Are these the only fees?

There are usually other transaction and investment fees, depending on the investments undertaken.  These can include share brokerage, wholesale managed fund fees, bank charges and, if required, adviser fees.

Do I need an adviser with an SMSF?

Mr Philpot said that it is worth considering an adviser.

“Superannuation is a complex area and everyone should seek advice as their super balances build, whether they have an SMSF or not.
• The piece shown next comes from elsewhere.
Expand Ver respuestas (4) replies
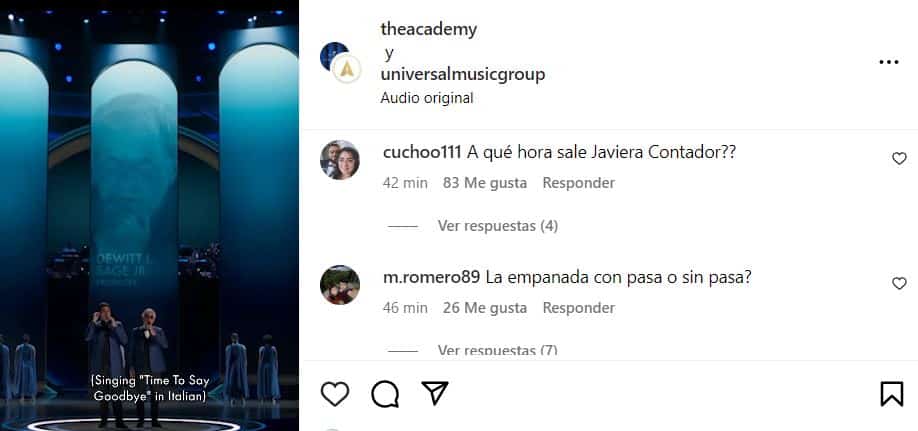This screenshot has height=431, width=918. click(498, 225)
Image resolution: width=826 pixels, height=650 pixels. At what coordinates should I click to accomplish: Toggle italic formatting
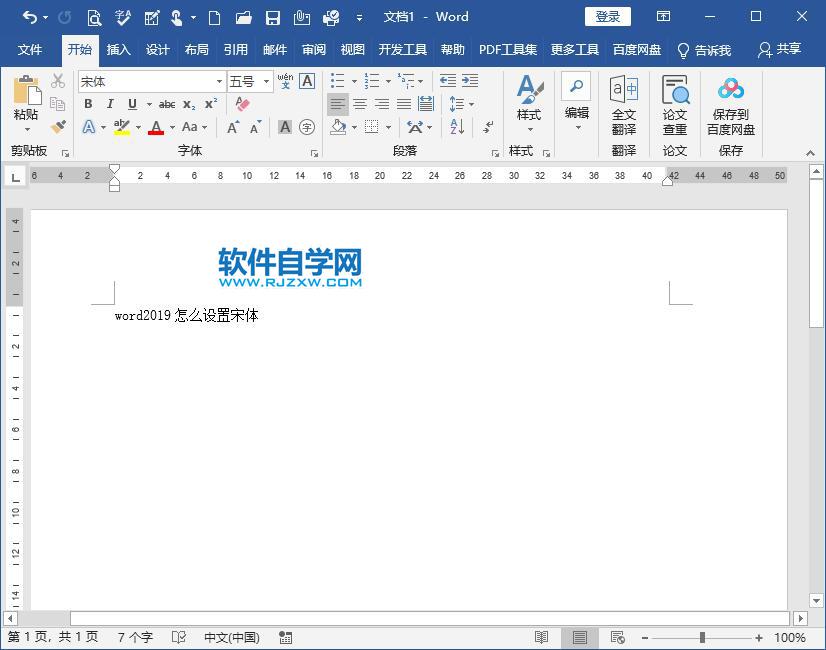point(110,104)
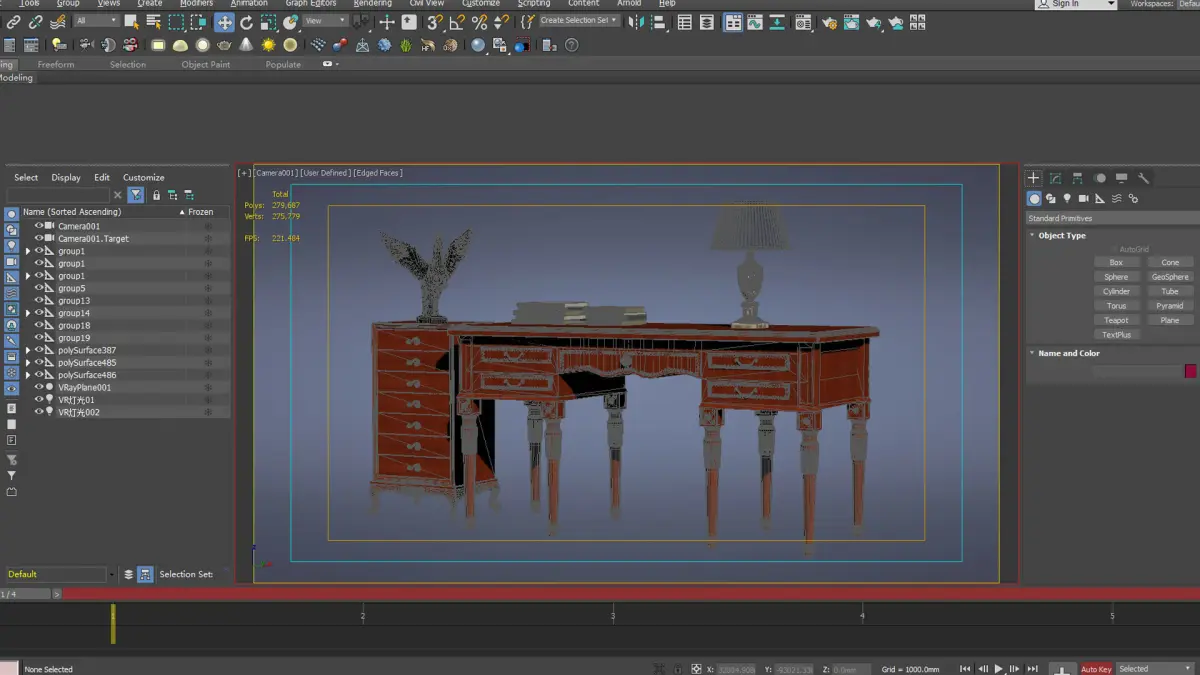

“While adviser fees may seem to increase overall costs unnecessarily, it needs to be compared to a situation where you are without any advice.  It has been shown that those who get financial advice accumulate more wealth than those who do not.

“Advice will cover superannuation strategies that aim to minimise the amount of tax payable in retirement, and also investment advice which focuses on the long term asset allocation of the SMSF and helps trustees to deal with the emotional rollercoaster of share market fluctuations,” he said.

Should I buy an investment property in super?

“Many property spruikers are encouraging people with super balances of $50,000 (and even less) to purchase a residential property in their SMSF with the property being geared to about 70%. This can cause problems for the members.

“The major problems I see with this strategy are, firstly, that gearing does not make sense in a low tax structure.  It is better to have it where a taxpayer is on higher rates.

“Secondly, the lack of investment diversification in the SMSF will exist for a very long time while it is repaying the loan with rent and super contributions and the challenge of meeting loan payments if the property is not rented.

“Another problem is the possibility of access to cash for members who are in pension mode,” says Mr Philpot.

What benefits do control and flexibility bring?

As superannuation is a trust structure, the legal owners of a trust are the trustees which, with SMSFs, are usually also the members. However retail or industry super funds do not give members control over their super balance.

Most would agree that taking control of an asset that is likely to be second in size only to the family home makes sense.

The more obvious benefits are with flexibility. This includes flexibility in regard to investment choice through to flexibility with super contributions.  Another area of flexibility is when the SMSF is paying a pension. Being able to withdraw pension payments when required is much easier and the process much quicker.

What obligations are there?

The main legal obligations are that Trustees must:

  • act in accordance with the fund’s trust deed and the governing legislation
  • prepare and implement an investment strategy
  • lodge annual accounts and returns and have the fund audited

There are also a number of other obligations in recording investment transactions and ensuring compliance, but these are not onerous.

Can I have an SMSF without all the hassle?

This is a good question as there are options for people to have all the benefits of an SMSF without doing all the work.

“For instance, advisers can provide a service to take care of all the management and investments in the fund, as well as all compliance issues.  This is arranged according to the wishes of the trustees, so the trustees retain overall control and responsibility but outsource most of the work,” says Mr Philpot.

HLB Mann Judd Sydney is a firm of accountants and business and financial advisers, and a member of the HLB Mann Judd Australasian Association.